What is asked –
Could you reproduce all of the following material verbatim, line for line, without changing anything?

Records for processing –
--- begin ---

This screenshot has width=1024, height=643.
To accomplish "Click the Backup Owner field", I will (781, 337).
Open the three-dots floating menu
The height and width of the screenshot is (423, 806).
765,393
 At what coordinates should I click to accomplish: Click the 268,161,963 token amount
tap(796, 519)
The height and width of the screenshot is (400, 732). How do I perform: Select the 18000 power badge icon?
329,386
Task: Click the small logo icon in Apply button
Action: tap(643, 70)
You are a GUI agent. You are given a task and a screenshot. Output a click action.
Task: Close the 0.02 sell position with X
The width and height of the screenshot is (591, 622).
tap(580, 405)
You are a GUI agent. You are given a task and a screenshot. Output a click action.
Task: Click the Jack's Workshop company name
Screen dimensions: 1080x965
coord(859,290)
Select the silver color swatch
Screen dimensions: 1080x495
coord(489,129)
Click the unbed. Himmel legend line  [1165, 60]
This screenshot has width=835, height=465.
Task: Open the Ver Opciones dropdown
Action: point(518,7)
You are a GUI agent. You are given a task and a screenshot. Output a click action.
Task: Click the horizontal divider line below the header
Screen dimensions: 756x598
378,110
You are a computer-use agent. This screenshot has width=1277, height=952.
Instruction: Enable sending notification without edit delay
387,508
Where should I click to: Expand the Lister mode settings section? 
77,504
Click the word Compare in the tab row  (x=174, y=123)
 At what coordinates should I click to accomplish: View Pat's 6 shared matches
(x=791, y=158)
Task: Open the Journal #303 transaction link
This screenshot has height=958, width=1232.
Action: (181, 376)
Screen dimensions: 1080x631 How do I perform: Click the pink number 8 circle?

--- end ---

Result of this exercise –
This screenshot has width=1024, height=643.
To accomplish "Click the Backup Owner field", I will (781, 337).
Open the three-dots floating menu
The height and width of the screenshot is (423, 806).
765,393
 At what coordinates should I click to accomplish: Click the 268,161,963 token amount
tap(796, 519)
The height and width of the screenshot is (400, 732). How do I perform: Select the 18000 power badge icon?
329,386
Task: Click the small logo icon in Apply button
Action: tap(643, 70)
You are a GUI agent. You are given a task and a screenshot. Output a click action.
Task: Close the 0.02 sell position with X
The width and height of the screenshot is (591, 622).
tap(580, 405)
You are a GUI agent. You are given a task and a screenshot. Output a click action.
Task: Click the Jack's Workshop company name
Screen dimensions: 1080x965
coord(859,290)
Select the silver color swatch
Screen dimensions: 1080x495
coord(489,129)
Click the unbed. Himmel legend line  [1165, 60]
This screenshot has width=835, height=465.
Task: Open the Ver Opciones dropdown
Action: point(518,7)
You are a GUI agent. You are given a task and a screenshot. Output a click action.
Task: Click the horizontal divider line below the header
Screen dimensions: 756x598
378,110
You are a computer-use agent. This screenshot has width=1277, height=952.
Instruction: Enable sending notification without edit delay
387,508
Where should I click to: Expand the Lister mode settings section? 
77,504
Click the word Compare in the tab row  (x=174, y=123)
 At what coordinates should I click to accomplish: View Pat's 6 shared matches
(x=791, y=158)
Task: Open the Journal #303 transaction link
This screenshot has height=958, width=1232.
Action: (181, 376)
Screen dimensions: 1080x631 How do I perform: Click the pink number 8 circle?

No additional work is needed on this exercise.